Purchasing a ticket for the city tour bus with unlimited hop-on’s is also a great way to see the city, but it is more expensive than the local bus, obviously. I adore these types of tours and I complete one in every city I have ever visited.

Metro/Train

Train

If you plan on any day trips from Madrid, invest in the Renfe, which is a travel card for the train that connects the capital with towns and cities outside Madrid. This is great if you are planning on visiting places like Toledo.  I found the trains in Spain to be fast and comfortable, but it can be kind of expensive depending on where you are going.

An alternative mode of transportation and my favourite is to take the metro; it operates till 1.30 am and it has around 300 stations. It’s a fast service, and a train can arrive every 5 to 7 minutes, but when the night falls, the service slows down to arrivals every 15 to 20 minutes. The metro in Madrid is surprisingly very clean and carriages are spacious with air conditioning.

So, to go back home after 11 pm or later, you can choose the metro or a taxi service. Madrid is safe enough to walk to your hotel, but I wouldn’t recommend this unless you have company and know the streets well.

Language Barrier

When visiting popular tourist cities like Madrid it is not essential to speak the native language. In places that draw the international crowds there will always be someone who speaks English, French and maybe German. When you’re in a restaurant ask for a menu in your native language, there is a good chance they will have one.

But before you head to sunny Spain, try and pick up a few polite phrases and food names, trust me when I say they will appreciate your efforts and it will make your time less alien. It also a good idea to download a translation app that can be used offline. Play it safe, as you happen upon important information that isn’t provided in your chosen language.

Do’s

To summarize, let me give you a list of things you must do while visiting Madrid

Walk through the streets: Madrid is a city with great architectural richness, buildings can have 100 year-old facades. Being on the streets can give a real in depth flavour of a city.

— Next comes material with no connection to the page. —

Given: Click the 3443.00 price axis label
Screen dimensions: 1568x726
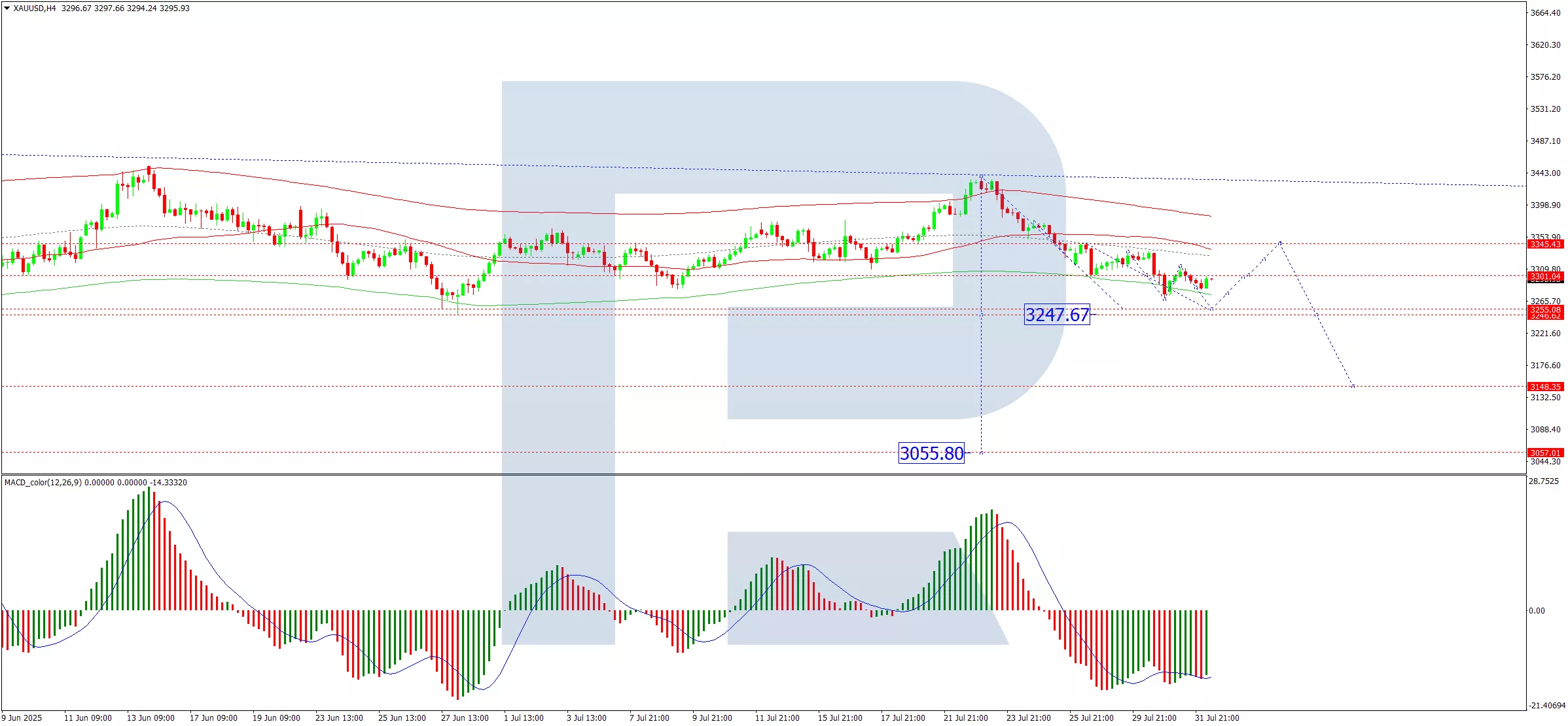Looking at the screenshot, I should (1545, 173).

Pay for guided visits: Investing in a tour adds another layer to your Madrid experience, especially in museums.

Wear comfortable clothes:Whatever the season, please wear comfy shoes and dress in layers! You will be walking a lot, don’t ruin the whole holiday with sore feet and blisters.

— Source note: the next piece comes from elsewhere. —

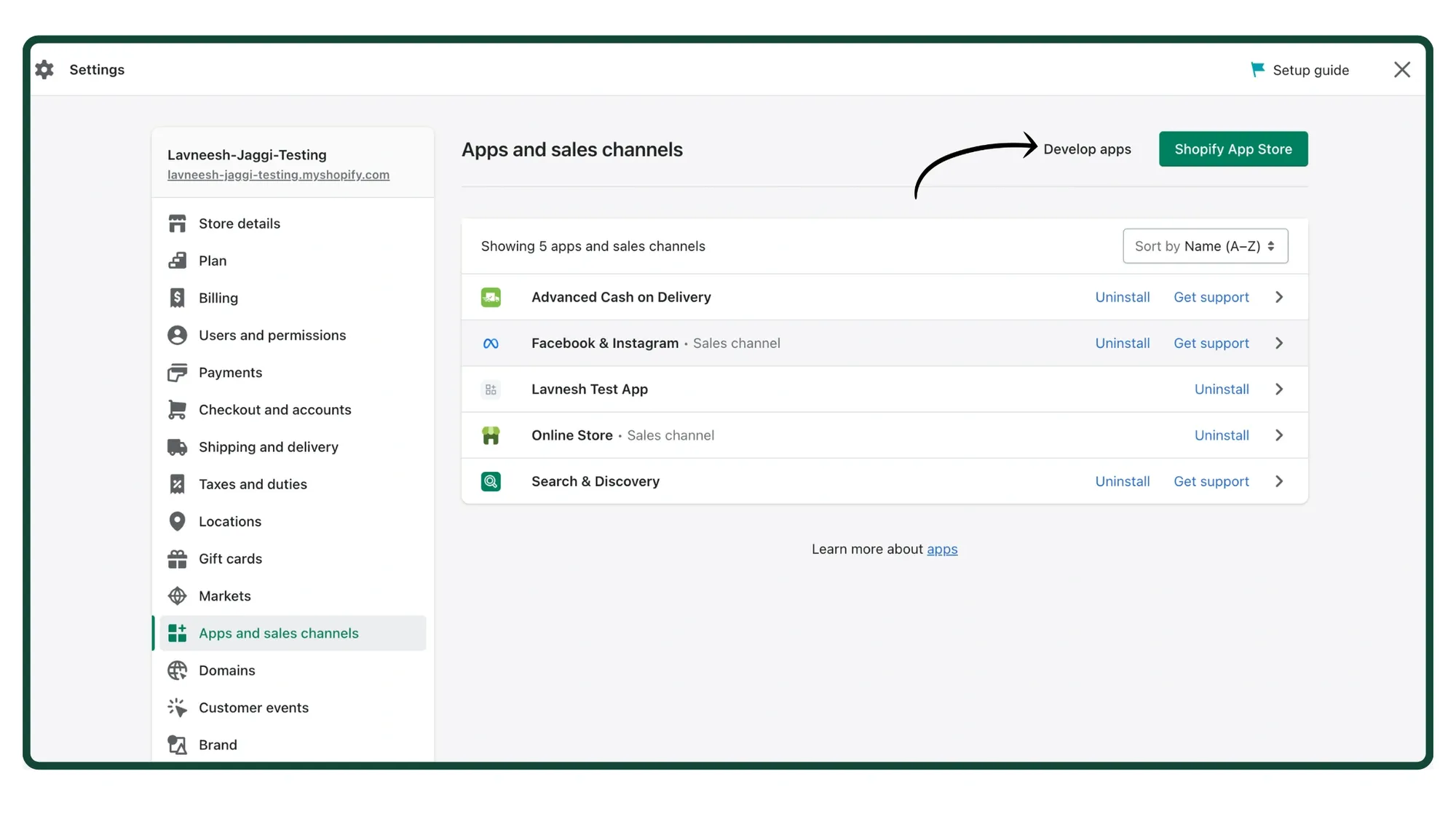This screenshot has width=1456, height=819.
Task: Click the Advanced Cash on Delivery app icon
Action: [491, 297]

Check the weather forecast:Pack according to the forecasted weather. Changing from an air-conditioned room to the outdoor environment means temperature and conditions can vary greatly so be prepared!

Install a dictionary translator on your phone: If you do not speak Spanish, download a translation app. Play it safe incase you happen upon information that isn’t provided in your native language. Also, connect to the many free Wi-Fi systems available throughout the city, to avoid using up your data.

Don’t

Walk through the  city alone at night: Madrid is not an unsafe city, but the streets of any city can have problems. Don’t tempt local criminals by being alone in secluded places.

Lose sight of your belongings: Keep everything valuable with you at all times, in a secure bag pack or an over the shoulder bag. Never use a one shoulder bag, place your bag on the floor or on the back of a chair. Remember, pick pockets are always hard at work in busy streets and even bars.

Be scared or intimidated by locals: sometimes when we go to a country that’s far from ours or where they don’t speak our language, we behave shyly around natives. Spanish people are welcoming and charming, so don’t be afraid to engage in a conversation with them.

Wear flip-flops: please! Unless you are going to the beach or to a pool party, do not wear flip-flops anywhere in Madrid. They are considered tacky and your feet will get dirty really quick.

I hope you enjoyed and found the ‘Madrid: A Personal Travel Guide’ useful. The biggest and important ‘Do’ whenever you travel is of course, ALWAYS HAVE FUN! In Madrid, you can pretty much guarantee that you will.